Sunday, October 12, 2008

Week 10: The Virtual Community

“The richness and vitality of computer-linked cultures is attractive, even addictive”.

A quote from Howard Rheingold’s The Virtual Community, that quite aptly I found, summed up this reading for me. Rheingold talked about his experience of participating in the online community of WELL (Whole Earth ‘Lectronic Link), and how he’s seen it grow from a community of barely a few hundred members in 1985, to more than 8 thousand in 1993. He talks about the way virtual communities have become a part of his life, how it’s put him in touch with people from all over the world, and how the virtual world has transcended into real life for him. Stating how “people in virtual communities do just about everything people do in real life, but ‘they’ leave their bodies behind”, Rheingold goes on to discusses society’s uses for virtual communities and why it has become such a phenomenal part of society.

Some discussion points:

In the reading, Rheingold came across as somewhat of an addict to his virtual communities to me. He mentions how he can spend all day at his computer and his family has gotten so used to it, it’s even normal for him to be laughing and swearing at his computer as if he were talking and relating to an actual person in the room. He seems to be more towards, in his words, “living a life that does not exist outside a computer”.


As virtual communities expand and more people become drawn to them, does it have a negative impact on society? For example, are people cutting away that real space and real-life touch of human relation, and turning it all virtual?

Rheingold made me think of how in offices these days, colleagues sitting next to each other don’t open their mouths to speak, but instead sent an msn instant message and say “Lunch time, let’s go!”. Has it gotten to a point where virtual reality beats human communication, human real life relations?


On the other hand, does communicating via virtual communities honestly help you, and is it exactly the same as communication in real life?

A good example of this point would be this unit’s blog. Being virtual gives you the opportunity to be the person you want to be, the opportunity to think before you speak. In class we might have had the fear of speaking up in case we said something out of context, or get laughed at, or had simply feared being shot down by another classmate or the teacher. This illustrates Rheingold’s idea of virtual communities changing our experiences in the real world; we become more articulate and confident of our views and opinions through this veil known as cyberspace.

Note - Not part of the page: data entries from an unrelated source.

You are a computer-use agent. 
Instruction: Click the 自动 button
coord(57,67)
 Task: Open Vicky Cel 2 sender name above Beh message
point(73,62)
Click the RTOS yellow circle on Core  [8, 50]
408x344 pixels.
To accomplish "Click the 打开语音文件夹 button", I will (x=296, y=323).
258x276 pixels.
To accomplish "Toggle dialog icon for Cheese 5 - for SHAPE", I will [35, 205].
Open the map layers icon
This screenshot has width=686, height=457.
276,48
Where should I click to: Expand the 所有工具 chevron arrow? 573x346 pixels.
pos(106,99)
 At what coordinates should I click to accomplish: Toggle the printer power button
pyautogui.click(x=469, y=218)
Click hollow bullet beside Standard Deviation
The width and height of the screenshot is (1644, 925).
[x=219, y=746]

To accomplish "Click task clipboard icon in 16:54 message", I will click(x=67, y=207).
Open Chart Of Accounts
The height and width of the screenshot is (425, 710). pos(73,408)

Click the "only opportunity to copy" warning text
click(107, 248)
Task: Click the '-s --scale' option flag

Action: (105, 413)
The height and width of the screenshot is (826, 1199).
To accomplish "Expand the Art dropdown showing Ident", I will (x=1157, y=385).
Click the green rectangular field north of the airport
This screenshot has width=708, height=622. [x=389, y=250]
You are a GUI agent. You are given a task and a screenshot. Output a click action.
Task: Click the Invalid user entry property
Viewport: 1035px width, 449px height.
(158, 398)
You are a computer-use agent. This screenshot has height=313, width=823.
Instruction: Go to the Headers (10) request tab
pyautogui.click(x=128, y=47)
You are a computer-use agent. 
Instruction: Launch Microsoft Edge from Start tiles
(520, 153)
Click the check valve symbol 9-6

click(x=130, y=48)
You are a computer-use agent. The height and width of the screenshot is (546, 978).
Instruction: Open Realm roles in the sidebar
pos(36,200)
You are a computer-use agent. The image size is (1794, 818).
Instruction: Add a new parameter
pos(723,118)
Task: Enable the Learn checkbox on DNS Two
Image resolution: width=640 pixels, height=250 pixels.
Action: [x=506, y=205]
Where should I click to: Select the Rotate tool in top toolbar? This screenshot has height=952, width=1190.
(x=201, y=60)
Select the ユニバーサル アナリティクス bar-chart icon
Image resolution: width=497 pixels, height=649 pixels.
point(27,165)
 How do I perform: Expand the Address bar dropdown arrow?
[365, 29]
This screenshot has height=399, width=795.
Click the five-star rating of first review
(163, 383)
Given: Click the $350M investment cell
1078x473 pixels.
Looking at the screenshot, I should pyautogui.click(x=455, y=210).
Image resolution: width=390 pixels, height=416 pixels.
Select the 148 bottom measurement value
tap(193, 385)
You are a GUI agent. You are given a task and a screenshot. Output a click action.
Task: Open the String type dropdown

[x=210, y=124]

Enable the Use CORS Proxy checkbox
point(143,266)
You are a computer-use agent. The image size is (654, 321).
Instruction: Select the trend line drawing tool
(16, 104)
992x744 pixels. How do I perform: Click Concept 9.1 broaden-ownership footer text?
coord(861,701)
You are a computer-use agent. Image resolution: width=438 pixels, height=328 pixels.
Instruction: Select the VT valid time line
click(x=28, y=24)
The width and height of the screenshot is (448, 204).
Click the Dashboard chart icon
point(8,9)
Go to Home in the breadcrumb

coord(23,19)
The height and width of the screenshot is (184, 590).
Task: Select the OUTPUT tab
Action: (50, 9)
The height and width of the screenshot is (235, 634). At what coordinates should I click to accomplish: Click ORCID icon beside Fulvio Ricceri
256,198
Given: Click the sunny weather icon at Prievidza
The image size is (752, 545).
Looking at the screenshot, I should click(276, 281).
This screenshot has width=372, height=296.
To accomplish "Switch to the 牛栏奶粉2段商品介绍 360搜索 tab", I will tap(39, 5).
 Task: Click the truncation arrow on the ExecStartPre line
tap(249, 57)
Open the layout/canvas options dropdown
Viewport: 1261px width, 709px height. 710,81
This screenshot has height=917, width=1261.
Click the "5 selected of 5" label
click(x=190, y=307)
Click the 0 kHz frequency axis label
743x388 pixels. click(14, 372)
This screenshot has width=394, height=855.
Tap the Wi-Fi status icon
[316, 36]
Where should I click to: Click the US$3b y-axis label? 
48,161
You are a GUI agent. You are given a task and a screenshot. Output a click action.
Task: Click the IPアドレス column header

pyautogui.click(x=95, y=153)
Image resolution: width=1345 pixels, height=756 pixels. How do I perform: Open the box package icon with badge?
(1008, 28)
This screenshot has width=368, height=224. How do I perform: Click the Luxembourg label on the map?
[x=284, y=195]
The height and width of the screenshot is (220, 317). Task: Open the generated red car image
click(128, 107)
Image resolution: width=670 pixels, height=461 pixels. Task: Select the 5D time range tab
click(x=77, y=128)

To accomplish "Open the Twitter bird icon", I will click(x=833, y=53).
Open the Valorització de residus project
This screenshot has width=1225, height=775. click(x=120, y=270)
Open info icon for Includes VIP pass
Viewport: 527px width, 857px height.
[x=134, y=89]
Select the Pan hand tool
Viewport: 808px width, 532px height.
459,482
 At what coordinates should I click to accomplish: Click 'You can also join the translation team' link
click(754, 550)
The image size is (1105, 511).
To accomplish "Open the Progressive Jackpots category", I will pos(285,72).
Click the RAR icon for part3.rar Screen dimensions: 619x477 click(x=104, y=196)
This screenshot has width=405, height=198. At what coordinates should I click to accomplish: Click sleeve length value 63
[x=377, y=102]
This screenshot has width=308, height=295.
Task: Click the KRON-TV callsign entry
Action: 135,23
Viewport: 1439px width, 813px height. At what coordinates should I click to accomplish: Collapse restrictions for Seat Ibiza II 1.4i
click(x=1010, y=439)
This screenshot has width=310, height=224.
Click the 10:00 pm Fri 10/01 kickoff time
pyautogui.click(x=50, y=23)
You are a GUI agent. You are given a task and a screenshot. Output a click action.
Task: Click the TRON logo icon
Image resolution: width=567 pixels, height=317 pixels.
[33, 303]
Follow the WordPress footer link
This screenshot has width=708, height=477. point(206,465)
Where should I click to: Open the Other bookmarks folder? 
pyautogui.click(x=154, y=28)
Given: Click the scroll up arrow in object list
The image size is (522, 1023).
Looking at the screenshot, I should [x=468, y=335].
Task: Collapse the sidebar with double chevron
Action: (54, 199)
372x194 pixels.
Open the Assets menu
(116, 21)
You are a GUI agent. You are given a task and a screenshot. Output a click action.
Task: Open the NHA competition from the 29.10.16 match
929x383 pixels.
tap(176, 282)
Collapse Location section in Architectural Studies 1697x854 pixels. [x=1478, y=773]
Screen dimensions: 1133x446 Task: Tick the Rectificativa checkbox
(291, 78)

Works the same for guys trying to chat up girls I guess. Though I don’t actually have evidence per se, I’d say it’d be easier for a guy to approach a girl online and strike up conversation – where he can plan his right words with his possie of friends and gather the confidence he needs slowly – than if it was in real life. Virtual and real life – sets quite a different stage.


What are your own experiences with virtual communities, and do you think virtual communities are positive or negative upon our society?

I find Livejournal to be a great site for communities that flourish. Like how Rheingold described finding WELL to be like “discovering a cozy little world that had been flourishing without me, hideen within the walls of my house”; so I felt the same when I first joined Livejournal. I was part of a shopping/trading community based in Singapore – I actually recognized or knew some of the people I met online here. I was part of a music-sharing community, they were as good as having Limewire; every music need I had, they provided. I enjoyed the pockets of people who all shared the same interests as me; it was like having instant friends!

I believe virtual communities are positive; they can exist in correlation with real life communities. It shouldn’t be a case though, of real life communities diminishing while virtual ones increase. I agree with what Rheingold said about there being a “hunger for community” in people, but disagree on the stance that more and more informal public spaces are disappearing from our lives. There are shopping communities out there, people who’d exchange movies or programmes with you out there. We just need to be out there looking for these public spaces, not cooped up in front of our computers all the time. It’s something easier said than done at this time and age, I know... convenience and wariness make it hard to do so I’d guess. But I don’t think that it’s impossible. People can and should learn how to converse naturally again.